I finally finished this project after number do-overs:

Do-over 2: Got my replacement interchangeable needle cord and cast on fewer stitches for a knit back and forth cowl on a 16-inch cord versus the 40-inch I was using.

Do-over 3: The 16-inch cord was too small. Re cast on a 20-inch cord; still too small.

Do-over 4: Cast on 24 stitches using a provision cast on, figuring I could Kitchener in the end.

Do-over 5: Cast on 25 stitches, doubling first knit row because yarn I am using is actually a slick ribbon and I thought it could be eaiser to just knit the end in from the beginning. Started in garter, but think I want something more different.

Do-over 6: Going to cast on 50 stitches for a wider project, and because I have two skeins.

After do-over 6, I finally found a simple crescent-shaped shawl pattern and set forth. The pattern was “terribly simple,” but I am not crazy about the hump at the beginning of my shawl. I will send a pic to the designer, inquiring why I got a hump, but I am already thinking that the different yarn weights may be the primary reason; because of the different yarn weight the edge is not as nice as I would like it to have been. Overall, I am loving the colors in this shawlette.

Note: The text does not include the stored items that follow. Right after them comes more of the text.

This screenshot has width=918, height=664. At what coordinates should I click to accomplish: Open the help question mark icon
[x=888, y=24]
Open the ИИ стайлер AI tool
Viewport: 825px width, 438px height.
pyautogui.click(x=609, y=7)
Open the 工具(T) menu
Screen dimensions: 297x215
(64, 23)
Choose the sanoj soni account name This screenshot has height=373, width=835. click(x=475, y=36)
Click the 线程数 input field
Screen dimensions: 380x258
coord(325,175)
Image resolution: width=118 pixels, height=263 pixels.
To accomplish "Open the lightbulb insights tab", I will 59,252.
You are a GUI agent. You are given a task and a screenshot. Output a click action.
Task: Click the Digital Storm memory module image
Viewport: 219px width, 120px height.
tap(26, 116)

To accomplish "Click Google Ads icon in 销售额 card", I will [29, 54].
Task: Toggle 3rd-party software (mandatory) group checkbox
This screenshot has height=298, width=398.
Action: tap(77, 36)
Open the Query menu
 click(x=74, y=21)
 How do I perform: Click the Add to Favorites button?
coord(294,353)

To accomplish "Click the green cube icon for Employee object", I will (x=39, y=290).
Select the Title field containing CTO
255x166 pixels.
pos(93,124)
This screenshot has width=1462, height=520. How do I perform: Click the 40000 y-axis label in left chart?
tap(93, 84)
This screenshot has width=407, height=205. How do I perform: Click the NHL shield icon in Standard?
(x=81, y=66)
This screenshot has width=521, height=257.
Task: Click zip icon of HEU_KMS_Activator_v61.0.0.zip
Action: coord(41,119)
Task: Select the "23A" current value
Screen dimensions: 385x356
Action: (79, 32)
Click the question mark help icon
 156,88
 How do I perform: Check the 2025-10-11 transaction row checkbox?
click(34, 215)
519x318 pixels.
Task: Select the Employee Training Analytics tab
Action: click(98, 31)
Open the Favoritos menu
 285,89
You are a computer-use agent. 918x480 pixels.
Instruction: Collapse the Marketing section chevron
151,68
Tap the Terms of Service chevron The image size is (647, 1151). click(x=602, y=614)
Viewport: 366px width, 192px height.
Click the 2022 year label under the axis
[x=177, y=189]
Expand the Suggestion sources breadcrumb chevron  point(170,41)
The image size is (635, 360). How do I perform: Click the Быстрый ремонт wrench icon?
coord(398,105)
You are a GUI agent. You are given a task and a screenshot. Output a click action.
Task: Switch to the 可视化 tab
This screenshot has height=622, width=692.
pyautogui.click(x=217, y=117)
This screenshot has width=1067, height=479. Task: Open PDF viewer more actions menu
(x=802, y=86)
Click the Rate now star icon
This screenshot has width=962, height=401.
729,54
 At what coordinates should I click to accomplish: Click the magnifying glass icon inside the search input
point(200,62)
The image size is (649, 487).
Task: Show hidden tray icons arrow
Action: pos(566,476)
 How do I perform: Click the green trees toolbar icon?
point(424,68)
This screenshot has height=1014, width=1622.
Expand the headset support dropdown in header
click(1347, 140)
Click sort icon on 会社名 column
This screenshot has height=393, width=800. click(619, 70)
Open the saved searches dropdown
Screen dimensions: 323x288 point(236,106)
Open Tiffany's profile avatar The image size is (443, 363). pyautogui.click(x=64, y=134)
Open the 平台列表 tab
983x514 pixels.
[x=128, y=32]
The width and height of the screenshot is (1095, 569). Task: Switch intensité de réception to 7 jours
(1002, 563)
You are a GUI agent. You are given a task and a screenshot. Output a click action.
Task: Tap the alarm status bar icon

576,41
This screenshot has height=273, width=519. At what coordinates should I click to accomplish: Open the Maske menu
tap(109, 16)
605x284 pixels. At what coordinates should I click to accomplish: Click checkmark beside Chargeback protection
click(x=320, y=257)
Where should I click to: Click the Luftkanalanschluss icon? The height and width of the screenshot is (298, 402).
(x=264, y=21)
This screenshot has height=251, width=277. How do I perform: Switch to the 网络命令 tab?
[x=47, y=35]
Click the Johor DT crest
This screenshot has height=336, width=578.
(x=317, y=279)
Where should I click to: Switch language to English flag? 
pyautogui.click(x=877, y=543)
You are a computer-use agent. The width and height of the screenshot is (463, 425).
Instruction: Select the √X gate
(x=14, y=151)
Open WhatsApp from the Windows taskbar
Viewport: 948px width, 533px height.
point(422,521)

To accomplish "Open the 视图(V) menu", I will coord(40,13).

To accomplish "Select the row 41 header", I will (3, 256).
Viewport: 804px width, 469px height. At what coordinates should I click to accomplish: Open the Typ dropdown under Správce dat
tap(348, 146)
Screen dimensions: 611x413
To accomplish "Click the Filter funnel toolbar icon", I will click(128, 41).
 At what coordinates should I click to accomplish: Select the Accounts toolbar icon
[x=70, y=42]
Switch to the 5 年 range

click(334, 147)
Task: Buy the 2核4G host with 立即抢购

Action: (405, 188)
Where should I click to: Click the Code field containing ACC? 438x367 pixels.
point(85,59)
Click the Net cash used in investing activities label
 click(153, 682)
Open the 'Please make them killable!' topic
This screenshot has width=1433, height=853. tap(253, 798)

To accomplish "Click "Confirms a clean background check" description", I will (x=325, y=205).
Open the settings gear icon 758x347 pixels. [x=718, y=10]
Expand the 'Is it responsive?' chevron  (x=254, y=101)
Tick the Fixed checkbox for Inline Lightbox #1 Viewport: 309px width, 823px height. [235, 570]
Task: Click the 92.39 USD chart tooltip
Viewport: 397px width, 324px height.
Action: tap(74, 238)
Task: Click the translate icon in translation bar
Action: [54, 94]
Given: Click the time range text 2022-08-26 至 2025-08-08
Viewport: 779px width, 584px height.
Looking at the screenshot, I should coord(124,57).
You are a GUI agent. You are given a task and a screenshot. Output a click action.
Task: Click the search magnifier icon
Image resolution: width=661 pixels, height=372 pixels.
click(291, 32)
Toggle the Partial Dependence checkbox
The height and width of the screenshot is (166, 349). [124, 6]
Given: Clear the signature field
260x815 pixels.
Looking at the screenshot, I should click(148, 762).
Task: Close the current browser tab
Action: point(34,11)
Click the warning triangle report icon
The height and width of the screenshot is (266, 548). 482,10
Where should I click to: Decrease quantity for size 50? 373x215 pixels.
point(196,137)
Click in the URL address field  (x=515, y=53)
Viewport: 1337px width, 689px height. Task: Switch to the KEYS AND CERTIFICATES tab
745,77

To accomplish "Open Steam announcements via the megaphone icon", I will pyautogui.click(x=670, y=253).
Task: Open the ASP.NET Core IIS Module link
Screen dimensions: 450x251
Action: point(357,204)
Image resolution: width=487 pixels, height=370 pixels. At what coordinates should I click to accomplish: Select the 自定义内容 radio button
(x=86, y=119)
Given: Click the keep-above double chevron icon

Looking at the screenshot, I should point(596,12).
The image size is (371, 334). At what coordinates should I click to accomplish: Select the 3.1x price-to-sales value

I named this shawl – Spirit In The Sky by Norman Greenbaum – after the name of the yarn (ribbon). Of course, I probably complicated knitting with this ribbon by cutting the knot connections and trying to make the shawl without knots. After the first skein, and because I hate sewing in knitting ends, I just left the knots. The ribbon portion (pale yellow) was horrendous for unraveling, requiring a knot at each cut end to prevent unraveling.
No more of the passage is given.